Using EDA

EDA stands for Exploratory Data Analysis where user can analyze and investigate data sets and summarize their main characteristics, employing data visualization methods.

About this task

Procedure

  1. After uploading the data file, you can view the dataset of top 10 records.
  2. To see the remaining details, click the EDA button.
  3. On clicking the EDA button, a window will pop up that enables configuring the features and the sample of data that needed to be selected for EDA.
  4. Select features and data subsampling size for exploratory data analysis.
  5. Finally, click Next.
    • Data Overview: The summary statistics of the features.
    • Data Distribution: It shows the data distribution type for each feature of a dataset.

      For numerical data, select the numerical feature and click on Show Data Distribution to see the distribution of data.

      For text data, select the text feature and click on the Show Data Distribution. The word cloud is generated.

      More details can be seen by clicking the ? icon on the right of the Data Distribution tab.

    • Feature Importance: The relevant features depending on the variance ratio can be viewed in the bar chart. The higher the variance ratio more relevant the feature is.
    • Correlation Analysis: The strength of relationships varying from 0 to 1 among various features. A value closer to 1 shows that the features are highly correlated and a value close to 0 shows that the features are less correlated.

      Example: The correlation value of feature row record_dateTime and feature column id is 1 which shows that these two features are highly correlated and considering both the feature is irrelevant.

    • Unsupervised Clustering: The unsupervised clustering of the data can be viewed.
    • Data Deep Dive: It offers an interface to inspect the correlation between data points for all the features of a dataset. Each item in the visualization represents the data point of an ingested dataset. Clicking on an individual item shows the key pairs that represent the features of that record whose values may be strings or numbers.
      Note: If the data ingestion is huge, Data Deep Dive may not be responsive, or data may fail to load.
    • Pair Graph: The variation of two selected features can be compared.
    • Fairness Metrics: The bias identification of data can be viewed by the fairness metrics. There are three metrics- Statistical Parity Difference, Disparate Impact and Theil Index to check for unwanted bias in the dataset. Both are measures of discrimination (i.e., deviation from fairness).
    • Statistical Parity: Measures the difference that the majority and protected classes receive a favorable outcome. This measure must be equal to 0 to be fair.
    • Disparate Impact: Compares the proportion of individuals that receive a favorable outcome for two groups, a majority group, and a minority group. This measure must be equal to 1 to be fair.

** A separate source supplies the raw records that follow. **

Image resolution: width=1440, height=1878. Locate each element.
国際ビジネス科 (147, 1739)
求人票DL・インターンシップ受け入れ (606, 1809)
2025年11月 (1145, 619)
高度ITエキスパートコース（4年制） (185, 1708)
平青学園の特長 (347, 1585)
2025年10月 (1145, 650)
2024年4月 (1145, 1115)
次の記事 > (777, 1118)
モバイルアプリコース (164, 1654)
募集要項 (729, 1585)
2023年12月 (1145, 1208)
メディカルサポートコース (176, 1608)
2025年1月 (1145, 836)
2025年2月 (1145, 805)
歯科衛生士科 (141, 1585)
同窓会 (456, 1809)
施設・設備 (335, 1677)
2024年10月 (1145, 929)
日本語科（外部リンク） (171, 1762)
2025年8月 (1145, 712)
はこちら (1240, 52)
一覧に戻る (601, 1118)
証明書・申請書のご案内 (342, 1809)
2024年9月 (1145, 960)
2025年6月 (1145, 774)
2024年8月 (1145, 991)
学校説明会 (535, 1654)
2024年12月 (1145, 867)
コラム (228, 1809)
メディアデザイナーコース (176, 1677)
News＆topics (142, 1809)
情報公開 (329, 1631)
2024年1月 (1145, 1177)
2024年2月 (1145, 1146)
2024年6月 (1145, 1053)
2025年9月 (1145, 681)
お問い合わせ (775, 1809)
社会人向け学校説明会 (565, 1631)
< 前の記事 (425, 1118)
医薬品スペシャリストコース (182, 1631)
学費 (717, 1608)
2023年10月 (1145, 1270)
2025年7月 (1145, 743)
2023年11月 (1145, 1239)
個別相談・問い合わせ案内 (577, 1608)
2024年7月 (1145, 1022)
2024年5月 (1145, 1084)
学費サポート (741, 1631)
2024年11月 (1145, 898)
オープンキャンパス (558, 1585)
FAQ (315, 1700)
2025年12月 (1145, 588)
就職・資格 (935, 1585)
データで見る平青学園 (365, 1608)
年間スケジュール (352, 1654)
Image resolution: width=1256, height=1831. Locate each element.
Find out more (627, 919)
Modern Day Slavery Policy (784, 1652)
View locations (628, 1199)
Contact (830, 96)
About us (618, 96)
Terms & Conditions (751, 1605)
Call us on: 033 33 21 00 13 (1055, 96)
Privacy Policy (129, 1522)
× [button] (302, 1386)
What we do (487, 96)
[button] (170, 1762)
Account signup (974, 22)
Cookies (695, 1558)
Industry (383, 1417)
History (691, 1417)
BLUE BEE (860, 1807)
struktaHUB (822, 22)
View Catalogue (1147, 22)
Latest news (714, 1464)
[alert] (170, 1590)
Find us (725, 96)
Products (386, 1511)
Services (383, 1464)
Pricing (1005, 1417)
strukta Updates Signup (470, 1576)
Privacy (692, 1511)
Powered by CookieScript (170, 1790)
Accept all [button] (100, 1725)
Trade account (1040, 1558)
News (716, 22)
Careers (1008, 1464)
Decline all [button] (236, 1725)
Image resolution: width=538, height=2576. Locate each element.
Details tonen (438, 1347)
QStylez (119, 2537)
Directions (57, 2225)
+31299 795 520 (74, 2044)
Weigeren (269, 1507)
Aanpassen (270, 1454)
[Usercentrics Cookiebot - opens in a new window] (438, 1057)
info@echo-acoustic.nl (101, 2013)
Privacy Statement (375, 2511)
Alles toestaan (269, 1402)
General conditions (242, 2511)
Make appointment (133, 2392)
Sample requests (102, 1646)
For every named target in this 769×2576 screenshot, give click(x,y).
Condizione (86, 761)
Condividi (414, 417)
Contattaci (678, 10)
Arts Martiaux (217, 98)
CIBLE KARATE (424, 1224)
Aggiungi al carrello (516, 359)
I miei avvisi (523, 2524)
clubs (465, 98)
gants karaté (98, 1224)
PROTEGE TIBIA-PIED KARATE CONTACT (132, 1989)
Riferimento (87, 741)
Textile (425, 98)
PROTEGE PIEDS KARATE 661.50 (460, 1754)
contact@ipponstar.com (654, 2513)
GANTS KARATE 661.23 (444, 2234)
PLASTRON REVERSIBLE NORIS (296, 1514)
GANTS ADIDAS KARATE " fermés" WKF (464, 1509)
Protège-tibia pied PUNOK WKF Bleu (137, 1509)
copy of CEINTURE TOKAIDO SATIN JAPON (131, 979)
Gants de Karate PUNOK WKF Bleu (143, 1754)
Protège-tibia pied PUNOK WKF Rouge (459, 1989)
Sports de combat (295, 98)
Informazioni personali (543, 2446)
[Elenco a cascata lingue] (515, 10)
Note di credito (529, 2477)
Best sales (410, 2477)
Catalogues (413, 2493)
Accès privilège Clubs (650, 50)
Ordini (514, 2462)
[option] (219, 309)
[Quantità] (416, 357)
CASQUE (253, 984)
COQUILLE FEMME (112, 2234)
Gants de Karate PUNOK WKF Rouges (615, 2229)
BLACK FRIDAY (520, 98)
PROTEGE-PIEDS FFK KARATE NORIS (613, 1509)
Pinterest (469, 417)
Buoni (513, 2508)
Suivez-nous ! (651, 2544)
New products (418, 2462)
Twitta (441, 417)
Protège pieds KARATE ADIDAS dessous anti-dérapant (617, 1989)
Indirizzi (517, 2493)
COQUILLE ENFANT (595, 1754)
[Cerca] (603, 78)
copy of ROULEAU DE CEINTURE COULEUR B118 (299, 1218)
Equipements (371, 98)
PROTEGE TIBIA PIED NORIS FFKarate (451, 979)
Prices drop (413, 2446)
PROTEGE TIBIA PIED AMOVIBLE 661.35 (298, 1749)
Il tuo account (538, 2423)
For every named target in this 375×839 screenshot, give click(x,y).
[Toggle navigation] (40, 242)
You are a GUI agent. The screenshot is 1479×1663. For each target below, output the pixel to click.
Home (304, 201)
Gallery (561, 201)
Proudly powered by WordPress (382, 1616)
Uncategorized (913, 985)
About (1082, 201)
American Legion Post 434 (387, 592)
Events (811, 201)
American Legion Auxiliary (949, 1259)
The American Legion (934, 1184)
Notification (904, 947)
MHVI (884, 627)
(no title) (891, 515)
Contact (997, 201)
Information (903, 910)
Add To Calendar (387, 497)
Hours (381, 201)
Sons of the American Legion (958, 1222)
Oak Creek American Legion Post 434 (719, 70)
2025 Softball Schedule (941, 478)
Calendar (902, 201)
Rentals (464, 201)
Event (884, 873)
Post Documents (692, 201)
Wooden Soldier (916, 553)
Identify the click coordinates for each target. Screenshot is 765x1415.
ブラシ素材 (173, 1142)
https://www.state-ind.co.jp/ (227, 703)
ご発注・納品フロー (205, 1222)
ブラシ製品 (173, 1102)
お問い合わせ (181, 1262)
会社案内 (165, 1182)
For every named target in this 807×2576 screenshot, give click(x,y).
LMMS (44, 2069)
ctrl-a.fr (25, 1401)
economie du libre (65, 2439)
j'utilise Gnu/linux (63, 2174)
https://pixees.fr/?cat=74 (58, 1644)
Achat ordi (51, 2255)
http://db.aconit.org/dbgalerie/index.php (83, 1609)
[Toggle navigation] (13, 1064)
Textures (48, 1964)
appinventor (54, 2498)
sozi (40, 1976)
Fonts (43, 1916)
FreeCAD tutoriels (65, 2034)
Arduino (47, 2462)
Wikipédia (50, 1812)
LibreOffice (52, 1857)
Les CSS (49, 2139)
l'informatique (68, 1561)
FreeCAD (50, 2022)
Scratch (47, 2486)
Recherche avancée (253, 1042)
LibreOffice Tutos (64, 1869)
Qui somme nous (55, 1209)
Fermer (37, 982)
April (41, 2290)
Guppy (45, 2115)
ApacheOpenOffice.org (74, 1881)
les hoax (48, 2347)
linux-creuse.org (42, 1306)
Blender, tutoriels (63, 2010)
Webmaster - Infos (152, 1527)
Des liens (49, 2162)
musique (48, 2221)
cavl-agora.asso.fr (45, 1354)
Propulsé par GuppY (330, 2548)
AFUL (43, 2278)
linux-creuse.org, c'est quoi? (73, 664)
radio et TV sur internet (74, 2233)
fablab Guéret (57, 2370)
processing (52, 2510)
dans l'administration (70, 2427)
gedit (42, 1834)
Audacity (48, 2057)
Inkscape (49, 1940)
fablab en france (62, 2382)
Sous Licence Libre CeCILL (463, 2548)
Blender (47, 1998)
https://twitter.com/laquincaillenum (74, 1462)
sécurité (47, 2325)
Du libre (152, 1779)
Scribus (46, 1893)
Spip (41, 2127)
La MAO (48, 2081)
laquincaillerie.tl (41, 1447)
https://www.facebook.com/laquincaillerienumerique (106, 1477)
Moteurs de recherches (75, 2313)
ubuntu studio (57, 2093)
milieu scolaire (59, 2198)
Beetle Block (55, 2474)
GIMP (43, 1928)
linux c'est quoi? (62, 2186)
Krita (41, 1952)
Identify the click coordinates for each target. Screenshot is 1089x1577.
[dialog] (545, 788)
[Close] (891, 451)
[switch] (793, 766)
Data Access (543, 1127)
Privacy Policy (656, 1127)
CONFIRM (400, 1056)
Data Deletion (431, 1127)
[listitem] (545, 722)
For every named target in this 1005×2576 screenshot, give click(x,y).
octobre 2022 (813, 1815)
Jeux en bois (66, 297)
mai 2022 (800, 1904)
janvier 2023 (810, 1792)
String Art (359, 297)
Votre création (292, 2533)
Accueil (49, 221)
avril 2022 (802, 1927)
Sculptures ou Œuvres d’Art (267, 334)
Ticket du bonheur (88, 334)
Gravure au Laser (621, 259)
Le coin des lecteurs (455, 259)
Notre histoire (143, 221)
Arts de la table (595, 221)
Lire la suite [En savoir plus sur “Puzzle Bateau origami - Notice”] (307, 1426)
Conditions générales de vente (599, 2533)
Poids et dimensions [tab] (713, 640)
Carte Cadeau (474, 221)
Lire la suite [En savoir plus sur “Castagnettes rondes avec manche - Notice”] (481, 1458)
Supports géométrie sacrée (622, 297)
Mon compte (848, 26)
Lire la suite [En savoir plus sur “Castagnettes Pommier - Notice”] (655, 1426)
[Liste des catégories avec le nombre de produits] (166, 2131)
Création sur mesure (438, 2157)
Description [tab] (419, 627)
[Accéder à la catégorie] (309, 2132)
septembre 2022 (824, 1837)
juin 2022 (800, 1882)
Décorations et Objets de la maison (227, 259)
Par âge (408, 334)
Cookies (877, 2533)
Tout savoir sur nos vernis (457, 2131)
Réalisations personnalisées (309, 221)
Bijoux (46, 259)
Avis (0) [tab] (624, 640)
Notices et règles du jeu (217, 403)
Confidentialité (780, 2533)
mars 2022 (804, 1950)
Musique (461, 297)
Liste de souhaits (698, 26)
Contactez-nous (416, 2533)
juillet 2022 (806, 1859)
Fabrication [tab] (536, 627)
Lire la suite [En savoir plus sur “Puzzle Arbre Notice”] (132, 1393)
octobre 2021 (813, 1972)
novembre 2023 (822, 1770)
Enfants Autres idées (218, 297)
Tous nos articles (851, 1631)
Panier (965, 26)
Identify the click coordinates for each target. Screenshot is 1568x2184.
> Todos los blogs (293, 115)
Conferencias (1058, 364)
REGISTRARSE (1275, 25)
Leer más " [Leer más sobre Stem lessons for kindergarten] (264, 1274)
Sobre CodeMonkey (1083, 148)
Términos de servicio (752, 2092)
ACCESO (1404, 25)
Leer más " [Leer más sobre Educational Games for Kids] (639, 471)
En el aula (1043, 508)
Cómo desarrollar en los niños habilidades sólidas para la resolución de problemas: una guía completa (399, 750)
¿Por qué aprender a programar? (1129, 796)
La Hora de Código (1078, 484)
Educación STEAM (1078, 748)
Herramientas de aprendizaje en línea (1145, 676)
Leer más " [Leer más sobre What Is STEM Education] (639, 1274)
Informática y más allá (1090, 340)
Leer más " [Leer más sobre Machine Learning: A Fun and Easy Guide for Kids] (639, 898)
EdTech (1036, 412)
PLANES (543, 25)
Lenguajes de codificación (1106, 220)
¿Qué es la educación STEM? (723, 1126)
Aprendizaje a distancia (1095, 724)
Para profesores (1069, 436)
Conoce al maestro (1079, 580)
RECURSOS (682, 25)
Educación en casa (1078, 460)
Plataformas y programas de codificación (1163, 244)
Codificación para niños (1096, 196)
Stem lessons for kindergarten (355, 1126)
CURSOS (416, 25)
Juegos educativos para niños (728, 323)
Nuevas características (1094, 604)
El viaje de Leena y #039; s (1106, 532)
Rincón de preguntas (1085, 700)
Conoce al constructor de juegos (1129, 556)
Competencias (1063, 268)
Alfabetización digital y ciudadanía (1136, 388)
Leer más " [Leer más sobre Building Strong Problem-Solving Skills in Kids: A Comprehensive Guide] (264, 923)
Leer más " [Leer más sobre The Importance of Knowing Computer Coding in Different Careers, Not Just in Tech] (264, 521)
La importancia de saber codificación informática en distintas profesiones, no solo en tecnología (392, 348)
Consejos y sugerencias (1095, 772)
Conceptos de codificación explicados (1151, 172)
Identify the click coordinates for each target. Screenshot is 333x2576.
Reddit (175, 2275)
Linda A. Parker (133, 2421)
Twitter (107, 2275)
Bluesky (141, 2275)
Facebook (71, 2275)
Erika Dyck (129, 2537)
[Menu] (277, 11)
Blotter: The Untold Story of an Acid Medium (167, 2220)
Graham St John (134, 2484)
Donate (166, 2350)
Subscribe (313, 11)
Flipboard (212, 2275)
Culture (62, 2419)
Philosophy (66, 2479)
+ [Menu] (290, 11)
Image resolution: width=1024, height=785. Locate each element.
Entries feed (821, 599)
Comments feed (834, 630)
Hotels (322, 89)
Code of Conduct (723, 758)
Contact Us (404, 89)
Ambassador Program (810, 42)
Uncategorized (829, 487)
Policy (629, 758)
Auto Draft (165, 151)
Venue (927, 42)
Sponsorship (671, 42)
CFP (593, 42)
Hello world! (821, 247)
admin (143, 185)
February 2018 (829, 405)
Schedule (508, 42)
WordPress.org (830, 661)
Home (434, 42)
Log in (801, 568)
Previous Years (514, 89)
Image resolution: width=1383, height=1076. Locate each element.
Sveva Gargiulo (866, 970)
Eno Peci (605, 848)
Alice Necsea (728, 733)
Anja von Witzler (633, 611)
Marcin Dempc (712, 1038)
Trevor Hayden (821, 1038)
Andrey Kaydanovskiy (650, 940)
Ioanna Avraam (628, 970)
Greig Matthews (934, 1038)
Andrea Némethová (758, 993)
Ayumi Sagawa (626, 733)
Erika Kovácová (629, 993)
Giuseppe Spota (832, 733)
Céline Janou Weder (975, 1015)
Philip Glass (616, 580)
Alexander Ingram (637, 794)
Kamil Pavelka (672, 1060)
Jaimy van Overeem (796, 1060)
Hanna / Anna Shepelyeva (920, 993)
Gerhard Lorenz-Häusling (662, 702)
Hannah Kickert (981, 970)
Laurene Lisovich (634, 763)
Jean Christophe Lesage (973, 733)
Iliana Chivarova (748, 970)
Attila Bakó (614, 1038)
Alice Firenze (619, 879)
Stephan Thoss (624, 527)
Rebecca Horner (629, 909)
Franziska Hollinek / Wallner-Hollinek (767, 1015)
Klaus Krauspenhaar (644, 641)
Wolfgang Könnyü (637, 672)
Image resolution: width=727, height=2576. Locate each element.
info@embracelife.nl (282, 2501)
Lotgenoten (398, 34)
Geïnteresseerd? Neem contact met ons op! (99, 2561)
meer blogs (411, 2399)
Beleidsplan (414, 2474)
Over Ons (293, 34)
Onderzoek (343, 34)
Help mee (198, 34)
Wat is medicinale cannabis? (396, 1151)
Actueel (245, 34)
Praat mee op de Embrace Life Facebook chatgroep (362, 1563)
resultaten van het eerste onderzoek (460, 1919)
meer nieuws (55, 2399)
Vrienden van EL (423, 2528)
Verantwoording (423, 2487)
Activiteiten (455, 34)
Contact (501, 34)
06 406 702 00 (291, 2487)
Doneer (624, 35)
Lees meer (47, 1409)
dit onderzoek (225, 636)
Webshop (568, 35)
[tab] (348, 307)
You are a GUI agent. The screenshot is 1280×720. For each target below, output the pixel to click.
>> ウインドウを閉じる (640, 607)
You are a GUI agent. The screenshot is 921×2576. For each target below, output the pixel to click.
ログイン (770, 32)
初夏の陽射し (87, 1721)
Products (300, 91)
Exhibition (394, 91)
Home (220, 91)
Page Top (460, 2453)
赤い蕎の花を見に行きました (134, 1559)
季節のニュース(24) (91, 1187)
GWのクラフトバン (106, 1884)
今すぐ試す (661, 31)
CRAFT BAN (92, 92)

      Select the feature (Categorical) and target feature and then click Show Metrics to analyze the potential bias between the selected feature and the target variable.

    • Theil Index: Measures inequality among individuals in the group for a classification problem type. Ideally it should be zero for perfect fairness and biasness increase with increase in value greater than zero.
      Note: The acceptable threshold is highlighted in green. A class is considered biased if the metrics score is outside the threshold range.
  6. Click Download Reports to download a summarized report of the EDA. The downloaded report is of Excel format.